A: Well, the big question at first was whether we could even get useful samples from this tissue, and the short answer to that question is: yes, we definitely can.
To date, we’ve enrolled 10 lupus patients with the help of our collaborating UC San Diego rheumatologists. Several of these participants have nearly completed a year of monthly sampling. The data we’ve collected from these nasal swabs show striking differences in the immune cell populations in lupus patients compared with swab samples from healthy controls.
Similarly, there are significant differences in immune cells collected from nasal swabs compared with immune cells isolated from the blood of lupus patients. Together, these data tell us that we are likely seeing lupus-specific immune cells in nasal swab samples. These cells are not found in the blood, so we’ve essentially identified multiple immune cell populations in nasal lymphoid tissue that have never before been studied in lupus.
Collecting longitudinal samples from the same lupus patients has also revealed some tantalizing bits of data. For example, we collected nasal swab samples and blood from a patient before and after they received a B cell-depleting therapeutic. We have been able to observe dramatic differences in B cells between the blood and nasal lymphoid tissue. And we were able to measure this effect over multiple time points post-treatment. Additional data from other donors show an increase in certain immune cell populations that seem to coincide temporally with disease flares, suggesting we might be capturing lupus-driving immune cells from our swab samples.
“We think this holds a lot of potential for utilizing nasal swabs as a means of monitoring responses to treatment or disease flares in lupus patients, in addition to furthering our fundamental understanding of how specific immune cell populations drive autoimmune disease.”
– LJI Instructor Carolyn Moderbacher, Ph.D.
Lupus is nearly 10 times more common in women than men. Could your research help us understand the reasons for this sex-based difference?
A: The sex bias in lupus is always in the back of my mind. A lot of autoimmune diseases are much more common in female patients, and we don’t know why. Genetics is likely a large component of the female bias in lupus. Genetics could be driving fundamental differences in immune cells in women—which could cause autoimmune disease under the right conditions.
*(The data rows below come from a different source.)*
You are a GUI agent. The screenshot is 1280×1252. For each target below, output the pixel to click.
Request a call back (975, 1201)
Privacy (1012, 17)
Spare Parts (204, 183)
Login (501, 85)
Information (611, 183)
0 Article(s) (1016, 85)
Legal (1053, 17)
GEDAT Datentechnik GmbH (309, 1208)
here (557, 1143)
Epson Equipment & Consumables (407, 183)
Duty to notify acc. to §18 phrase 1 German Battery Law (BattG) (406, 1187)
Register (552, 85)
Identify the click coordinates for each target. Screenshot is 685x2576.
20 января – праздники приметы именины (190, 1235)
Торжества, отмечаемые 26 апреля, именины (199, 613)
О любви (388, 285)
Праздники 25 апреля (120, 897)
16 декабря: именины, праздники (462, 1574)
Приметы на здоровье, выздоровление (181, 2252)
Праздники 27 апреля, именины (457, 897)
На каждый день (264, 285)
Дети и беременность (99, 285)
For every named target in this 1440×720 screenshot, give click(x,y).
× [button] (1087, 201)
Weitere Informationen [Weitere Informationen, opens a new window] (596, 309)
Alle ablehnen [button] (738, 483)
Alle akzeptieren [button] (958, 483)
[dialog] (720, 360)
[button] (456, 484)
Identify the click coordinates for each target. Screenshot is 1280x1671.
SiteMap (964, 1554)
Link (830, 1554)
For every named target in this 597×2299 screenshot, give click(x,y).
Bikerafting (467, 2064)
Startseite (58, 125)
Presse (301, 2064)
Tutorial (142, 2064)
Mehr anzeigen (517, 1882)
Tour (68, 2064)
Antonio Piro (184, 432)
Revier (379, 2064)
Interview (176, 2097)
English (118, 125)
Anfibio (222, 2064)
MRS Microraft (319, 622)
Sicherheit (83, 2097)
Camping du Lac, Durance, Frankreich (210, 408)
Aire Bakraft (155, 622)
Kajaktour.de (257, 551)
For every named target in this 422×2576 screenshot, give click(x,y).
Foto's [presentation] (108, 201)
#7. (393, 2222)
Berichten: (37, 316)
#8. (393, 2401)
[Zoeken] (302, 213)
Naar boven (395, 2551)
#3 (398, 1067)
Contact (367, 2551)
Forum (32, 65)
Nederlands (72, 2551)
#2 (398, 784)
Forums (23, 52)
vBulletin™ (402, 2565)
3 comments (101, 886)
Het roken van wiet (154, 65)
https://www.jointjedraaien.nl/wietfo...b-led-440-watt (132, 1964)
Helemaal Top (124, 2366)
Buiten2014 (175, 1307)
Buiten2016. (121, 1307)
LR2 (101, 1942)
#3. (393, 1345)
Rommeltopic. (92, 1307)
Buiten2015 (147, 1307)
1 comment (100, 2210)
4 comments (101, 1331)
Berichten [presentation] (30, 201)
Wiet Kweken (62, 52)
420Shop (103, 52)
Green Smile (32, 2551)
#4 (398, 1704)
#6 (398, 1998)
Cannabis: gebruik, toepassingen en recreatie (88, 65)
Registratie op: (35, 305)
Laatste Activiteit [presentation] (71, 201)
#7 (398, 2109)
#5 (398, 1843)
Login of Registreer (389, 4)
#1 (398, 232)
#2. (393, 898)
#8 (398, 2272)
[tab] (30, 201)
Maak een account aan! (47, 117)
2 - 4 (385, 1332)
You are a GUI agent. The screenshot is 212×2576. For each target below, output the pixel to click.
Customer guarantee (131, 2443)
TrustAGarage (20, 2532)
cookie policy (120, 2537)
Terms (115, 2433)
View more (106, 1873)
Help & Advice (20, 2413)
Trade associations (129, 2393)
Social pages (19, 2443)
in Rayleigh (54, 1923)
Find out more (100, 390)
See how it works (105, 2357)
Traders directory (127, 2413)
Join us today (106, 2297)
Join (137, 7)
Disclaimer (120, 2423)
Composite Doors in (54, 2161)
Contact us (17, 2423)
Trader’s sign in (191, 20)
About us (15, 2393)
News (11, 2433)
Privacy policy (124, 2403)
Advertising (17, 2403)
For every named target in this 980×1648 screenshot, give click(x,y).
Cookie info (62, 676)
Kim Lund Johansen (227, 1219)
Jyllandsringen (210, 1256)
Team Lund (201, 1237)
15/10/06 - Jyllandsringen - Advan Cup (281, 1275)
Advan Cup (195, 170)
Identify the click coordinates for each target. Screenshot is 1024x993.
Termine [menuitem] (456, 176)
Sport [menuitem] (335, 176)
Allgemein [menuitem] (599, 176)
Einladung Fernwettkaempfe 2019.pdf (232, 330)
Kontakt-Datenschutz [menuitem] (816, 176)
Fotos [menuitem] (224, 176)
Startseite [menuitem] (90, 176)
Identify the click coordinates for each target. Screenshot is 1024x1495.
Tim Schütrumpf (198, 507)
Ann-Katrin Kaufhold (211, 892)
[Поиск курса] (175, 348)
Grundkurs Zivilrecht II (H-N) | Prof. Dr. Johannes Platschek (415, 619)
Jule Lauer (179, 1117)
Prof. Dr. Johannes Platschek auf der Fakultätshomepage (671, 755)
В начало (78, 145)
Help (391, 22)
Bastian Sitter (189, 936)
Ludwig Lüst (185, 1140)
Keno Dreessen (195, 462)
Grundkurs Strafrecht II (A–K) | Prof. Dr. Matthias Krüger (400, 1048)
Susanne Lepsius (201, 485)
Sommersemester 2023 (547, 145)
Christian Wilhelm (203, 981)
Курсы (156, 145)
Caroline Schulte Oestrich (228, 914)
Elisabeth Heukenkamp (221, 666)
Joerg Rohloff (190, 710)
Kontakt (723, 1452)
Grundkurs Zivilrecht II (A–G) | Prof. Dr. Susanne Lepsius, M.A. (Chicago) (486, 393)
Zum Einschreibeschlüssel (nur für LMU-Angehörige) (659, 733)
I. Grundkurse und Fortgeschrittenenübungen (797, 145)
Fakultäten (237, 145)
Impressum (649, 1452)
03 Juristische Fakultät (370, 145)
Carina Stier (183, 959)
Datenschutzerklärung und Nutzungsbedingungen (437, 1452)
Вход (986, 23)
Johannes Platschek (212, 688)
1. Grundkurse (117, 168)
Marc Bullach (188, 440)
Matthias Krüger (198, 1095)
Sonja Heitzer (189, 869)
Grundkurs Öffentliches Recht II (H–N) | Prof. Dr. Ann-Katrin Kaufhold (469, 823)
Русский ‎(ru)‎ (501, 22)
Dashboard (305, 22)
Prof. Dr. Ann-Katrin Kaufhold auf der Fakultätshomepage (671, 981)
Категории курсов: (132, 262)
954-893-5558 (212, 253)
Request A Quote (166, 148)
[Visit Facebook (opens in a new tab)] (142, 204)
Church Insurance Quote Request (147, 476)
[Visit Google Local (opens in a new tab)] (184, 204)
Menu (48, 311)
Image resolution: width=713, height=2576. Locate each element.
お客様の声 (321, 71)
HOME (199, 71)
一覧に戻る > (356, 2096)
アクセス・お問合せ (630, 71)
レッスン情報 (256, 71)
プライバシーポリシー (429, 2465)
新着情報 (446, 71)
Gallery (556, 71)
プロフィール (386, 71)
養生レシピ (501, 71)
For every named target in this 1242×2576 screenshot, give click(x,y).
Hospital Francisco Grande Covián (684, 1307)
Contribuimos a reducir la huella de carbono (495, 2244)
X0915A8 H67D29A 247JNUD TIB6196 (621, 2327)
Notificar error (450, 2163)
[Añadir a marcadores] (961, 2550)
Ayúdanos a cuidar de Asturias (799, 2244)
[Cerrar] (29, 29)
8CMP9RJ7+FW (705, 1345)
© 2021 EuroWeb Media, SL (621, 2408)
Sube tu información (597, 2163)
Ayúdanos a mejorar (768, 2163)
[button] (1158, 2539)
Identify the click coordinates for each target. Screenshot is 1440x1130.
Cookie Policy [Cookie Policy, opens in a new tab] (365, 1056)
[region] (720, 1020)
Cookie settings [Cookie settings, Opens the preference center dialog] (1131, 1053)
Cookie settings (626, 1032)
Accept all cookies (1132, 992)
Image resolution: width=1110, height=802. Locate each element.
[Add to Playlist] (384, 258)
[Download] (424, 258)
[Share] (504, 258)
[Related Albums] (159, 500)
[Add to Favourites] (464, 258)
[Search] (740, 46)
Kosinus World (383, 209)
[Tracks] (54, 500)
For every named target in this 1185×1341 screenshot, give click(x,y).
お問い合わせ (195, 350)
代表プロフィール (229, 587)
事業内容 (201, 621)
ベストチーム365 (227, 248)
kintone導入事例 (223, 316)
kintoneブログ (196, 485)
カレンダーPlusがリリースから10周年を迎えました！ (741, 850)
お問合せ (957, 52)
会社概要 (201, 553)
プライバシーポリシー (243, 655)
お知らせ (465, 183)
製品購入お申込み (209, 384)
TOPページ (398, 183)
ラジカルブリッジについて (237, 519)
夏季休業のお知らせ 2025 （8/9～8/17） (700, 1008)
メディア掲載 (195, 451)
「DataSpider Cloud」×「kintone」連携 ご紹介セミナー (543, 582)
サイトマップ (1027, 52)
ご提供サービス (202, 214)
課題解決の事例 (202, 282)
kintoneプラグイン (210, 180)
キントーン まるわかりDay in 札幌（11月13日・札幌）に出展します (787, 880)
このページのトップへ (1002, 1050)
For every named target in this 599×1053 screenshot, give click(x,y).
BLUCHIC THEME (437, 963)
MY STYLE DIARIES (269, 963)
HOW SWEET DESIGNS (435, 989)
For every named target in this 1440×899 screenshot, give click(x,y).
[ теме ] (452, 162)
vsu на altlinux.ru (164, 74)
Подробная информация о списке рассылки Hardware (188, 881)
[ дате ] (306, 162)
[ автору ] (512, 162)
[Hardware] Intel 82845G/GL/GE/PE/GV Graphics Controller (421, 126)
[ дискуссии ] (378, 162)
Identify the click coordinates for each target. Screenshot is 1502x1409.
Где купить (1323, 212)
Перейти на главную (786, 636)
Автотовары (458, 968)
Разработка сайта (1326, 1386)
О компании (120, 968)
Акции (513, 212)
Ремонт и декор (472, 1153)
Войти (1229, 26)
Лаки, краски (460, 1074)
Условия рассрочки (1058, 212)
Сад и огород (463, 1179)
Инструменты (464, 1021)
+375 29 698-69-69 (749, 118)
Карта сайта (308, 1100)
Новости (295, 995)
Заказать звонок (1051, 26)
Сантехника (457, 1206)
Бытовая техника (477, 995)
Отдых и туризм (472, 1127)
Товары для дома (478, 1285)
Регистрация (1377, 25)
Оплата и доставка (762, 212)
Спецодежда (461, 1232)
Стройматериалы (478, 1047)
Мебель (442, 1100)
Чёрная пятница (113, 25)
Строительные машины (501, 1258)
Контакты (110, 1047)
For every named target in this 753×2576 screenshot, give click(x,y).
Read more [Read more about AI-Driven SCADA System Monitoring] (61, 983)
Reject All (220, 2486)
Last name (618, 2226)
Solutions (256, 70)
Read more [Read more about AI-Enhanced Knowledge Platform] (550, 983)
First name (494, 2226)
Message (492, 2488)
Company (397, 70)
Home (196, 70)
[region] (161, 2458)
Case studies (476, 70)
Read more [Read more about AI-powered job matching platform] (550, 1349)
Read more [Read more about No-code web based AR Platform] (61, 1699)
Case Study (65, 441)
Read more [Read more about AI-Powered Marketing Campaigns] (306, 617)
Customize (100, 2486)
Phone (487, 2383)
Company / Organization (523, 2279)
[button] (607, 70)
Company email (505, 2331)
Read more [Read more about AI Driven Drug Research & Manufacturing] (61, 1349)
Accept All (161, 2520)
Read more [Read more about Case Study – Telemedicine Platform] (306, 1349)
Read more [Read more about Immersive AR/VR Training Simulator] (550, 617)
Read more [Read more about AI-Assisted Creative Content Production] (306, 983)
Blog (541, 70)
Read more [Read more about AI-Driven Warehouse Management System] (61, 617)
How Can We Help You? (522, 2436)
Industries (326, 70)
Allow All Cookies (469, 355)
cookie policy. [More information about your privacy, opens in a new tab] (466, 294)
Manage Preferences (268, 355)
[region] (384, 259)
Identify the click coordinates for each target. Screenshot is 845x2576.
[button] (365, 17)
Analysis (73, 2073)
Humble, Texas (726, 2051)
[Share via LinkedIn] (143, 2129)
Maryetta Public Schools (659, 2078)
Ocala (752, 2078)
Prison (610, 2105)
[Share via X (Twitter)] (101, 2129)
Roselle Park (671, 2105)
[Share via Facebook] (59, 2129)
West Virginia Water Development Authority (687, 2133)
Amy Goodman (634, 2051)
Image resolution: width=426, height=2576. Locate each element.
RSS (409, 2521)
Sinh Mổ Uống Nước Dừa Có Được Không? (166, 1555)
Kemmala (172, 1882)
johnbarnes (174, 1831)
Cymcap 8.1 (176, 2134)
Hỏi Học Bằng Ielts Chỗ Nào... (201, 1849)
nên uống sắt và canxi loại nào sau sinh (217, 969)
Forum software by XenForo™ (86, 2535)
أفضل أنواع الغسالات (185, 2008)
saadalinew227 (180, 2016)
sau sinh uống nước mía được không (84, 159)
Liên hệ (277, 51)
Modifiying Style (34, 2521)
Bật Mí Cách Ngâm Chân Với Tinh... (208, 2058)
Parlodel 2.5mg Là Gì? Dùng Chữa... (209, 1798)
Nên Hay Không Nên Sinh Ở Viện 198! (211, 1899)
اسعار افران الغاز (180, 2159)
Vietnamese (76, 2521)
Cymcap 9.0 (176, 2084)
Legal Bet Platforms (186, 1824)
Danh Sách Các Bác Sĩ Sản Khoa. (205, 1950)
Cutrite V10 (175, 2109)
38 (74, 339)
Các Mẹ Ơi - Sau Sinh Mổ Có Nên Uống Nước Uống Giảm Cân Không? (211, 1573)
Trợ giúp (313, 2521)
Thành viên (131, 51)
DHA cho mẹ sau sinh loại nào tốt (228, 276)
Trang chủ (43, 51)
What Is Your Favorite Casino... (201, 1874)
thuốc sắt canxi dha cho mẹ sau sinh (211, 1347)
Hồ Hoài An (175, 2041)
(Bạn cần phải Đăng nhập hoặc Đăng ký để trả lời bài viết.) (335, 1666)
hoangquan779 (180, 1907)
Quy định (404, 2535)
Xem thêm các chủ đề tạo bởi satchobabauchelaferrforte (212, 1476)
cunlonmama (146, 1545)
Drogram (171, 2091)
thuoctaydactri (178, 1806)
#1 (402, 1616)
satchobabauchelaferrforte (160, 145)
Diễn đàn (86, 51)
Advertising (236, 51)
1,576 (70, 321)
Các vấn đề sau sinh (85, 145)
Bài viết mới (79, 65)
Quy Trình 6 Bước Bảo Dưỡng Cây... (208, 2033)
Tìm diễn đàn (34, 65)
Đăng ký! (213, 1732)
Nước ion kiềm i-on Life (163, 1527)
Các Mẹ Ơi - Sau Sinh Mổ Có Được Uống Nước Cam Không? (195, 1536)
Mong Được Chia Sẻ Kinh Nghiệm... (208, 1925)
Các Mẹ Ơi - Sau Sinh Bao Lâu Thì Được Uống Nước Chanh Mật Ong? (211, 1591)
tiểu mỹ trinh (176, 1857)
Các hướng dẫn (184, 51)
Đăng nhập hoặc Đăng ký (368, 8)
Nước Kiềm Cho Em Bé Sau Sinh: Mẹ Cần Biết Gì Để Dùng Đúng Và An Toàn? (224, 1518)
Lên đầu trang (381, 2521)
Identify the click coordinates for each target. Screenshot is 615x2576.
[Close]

My project aims to identify and understand lupus-specific immune cells in patients. If we can identify these disease-driving cells, then we can start to ask what genetic factors might be working together in those specific cells to make them more pathogenic than immune cells from people without autoimmune disease. This work could identify even more potential targets for new lupus therapeutics.